Rewrite the rows below, putting "Screen size" in place of every "Screen dimensions" and keeping everything else the same.

*Given data*:
--- Start ---

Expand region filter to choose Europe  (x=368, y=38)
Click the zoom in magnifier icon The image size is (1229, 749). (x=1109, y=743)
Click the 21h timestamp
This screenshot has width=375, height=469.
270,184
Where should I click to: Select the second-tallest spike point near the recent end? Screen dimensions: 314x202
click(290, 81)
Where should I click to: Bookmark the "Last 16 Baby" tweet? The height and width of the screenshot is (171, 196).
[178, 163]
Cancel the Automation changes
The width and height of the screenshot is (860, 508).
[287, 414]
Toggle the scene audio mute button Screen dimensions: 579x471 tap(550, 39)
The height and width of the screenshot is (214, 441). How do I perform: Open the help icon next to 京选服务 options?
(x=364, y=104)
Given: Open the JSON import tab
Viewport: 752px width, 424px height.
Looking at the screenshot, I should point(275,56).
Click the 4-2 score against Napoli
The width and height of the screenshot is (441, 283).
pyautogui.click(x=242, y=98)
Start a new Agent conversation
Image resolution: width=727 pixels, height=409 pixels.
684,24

--- End ---

*Complete output*:
Expand region filter to choose Europe  (x=368, y=38)
Click the zoom in magnifier icon The image size is (1229, 749). (x=1109, y=743)
Click the 21h timestamp
This screenshot has width=375, height=469.
270,184
Where should I click to: Select the second-tallest spike point near the recent end? Screen size: 314x202
click(290, 81)
Where should I click to: Bookmark the "Last 16 Baby" tweet? The height and width of the screenshot is (171, 196).
[178, 163]
Cancel the Automation changes
The width and height of the screenshot is (860, 508).
[287, 414]
Toggle the scene audio mute button Screen size: 579x471 tap(550, 39)
The height and width of the screenshot is (214, 441). How do I perform: Open the help icon next to 京选服务 options?
(x=364, y=104)
Given: Open the JSON import tab
Viewport: 752px width, 424px height.
Looking at the screenshot, I should point(275,56).
Click the 4-2 score against Napoli
The width and height of the screenshot is (441, 283).
pyautogui.click(x=242, y=98)
Start a new Agent conversation
Image resolution: width=727 pixels, height=409 pixels.
684,24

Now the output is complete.